Xception-based Deep Learning Model for Precise Brain Tumour Classification
Goldy Verma
Abstract
Brain tumour, being one of the major health diseases, it becomes one of the major factors for accurately categorizing the brain tumour which is required for analysing the strategies for the treatment and patients outcomes. This work uses a fine-tuned Xception model to classify brain tumours into three types: pituitary tumours, meningiomas, and gliomas. Originating from glial cells, gliomas are very aggressive; meningiomas and pituitary tumours, although usually benign, can cause major medical problems because of their location and effects on hormonal balance. Deep learning, particularly the usage of convolutional neural networks (CNNs) like Xception, has lately showed considerable potential in medical image analysis. This work made use of a 2,000 MRI image dataset from the Kaggle platform, fairly split among the three tumour classes. Resizing, normalising, and data augmentation helped the images to be pre-processed so improving model performance.

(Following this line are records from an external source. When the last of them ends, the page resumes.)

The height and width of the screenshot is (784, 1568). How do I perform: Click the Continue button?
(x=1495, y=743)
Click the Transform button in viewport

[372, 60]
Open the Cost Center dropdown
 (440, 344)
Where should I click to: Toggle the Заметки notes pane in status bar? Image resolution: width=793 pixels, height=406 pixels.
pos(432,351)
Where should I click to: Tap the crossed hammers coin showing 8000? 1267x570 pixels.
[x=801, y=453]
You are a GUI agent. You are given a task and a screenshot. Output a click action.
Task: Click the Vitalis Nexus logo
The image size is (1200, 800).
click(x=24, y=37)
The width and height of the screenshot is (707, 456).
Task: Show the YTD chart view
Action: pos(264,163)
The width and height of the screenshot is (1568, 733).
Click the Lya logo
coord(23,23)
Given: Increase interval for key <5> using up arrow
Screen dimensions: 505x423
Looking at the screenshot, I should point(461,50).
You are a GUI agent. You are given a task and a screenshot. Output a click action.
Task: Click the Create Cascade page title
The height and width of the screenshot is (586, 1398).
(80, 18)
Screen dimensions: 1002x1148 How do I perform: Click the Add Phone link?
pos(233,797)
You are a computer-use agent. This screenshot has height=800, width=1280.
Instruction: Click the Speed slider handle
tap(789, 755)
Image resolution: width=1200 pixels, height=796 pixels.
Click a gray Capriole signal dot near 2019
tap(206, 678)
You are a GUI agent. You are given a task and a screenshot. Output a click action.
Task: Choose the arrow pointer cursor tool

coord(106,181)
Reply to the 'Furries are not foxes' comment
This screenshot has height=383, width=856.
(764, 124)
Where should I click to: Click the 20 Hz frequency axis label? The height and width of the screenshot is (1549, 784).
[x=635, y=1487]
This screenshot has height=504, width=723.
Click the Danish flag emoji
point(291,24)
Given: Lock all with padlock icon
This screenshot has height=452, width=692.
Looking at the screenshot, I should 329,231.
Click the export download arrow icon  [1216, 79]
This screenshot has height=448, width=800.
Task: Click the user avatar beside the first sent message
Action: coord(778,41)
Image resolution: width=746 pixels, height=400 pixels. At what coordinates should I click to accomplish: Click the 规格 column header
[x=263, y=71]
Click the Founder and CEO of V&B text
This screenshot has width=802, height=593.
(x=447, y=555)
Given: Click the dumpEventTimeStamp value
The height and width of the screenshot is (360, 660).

Trained and validated, the fine-tuned Xception model produced results with a training accuracy of about 98% and high precision, recall, and F1scores spanning overall classes. Analysing potential significance, the training and validation losses, accuracies, and confusion matrices helps to further validate the model by thereby improving diagnosis and treatment outcomes. These results show how well the fine-tuned Xception model classifies brain tumours, therefore paving the way for its application in clinical practice to raise patient care and diagnosis accuracy.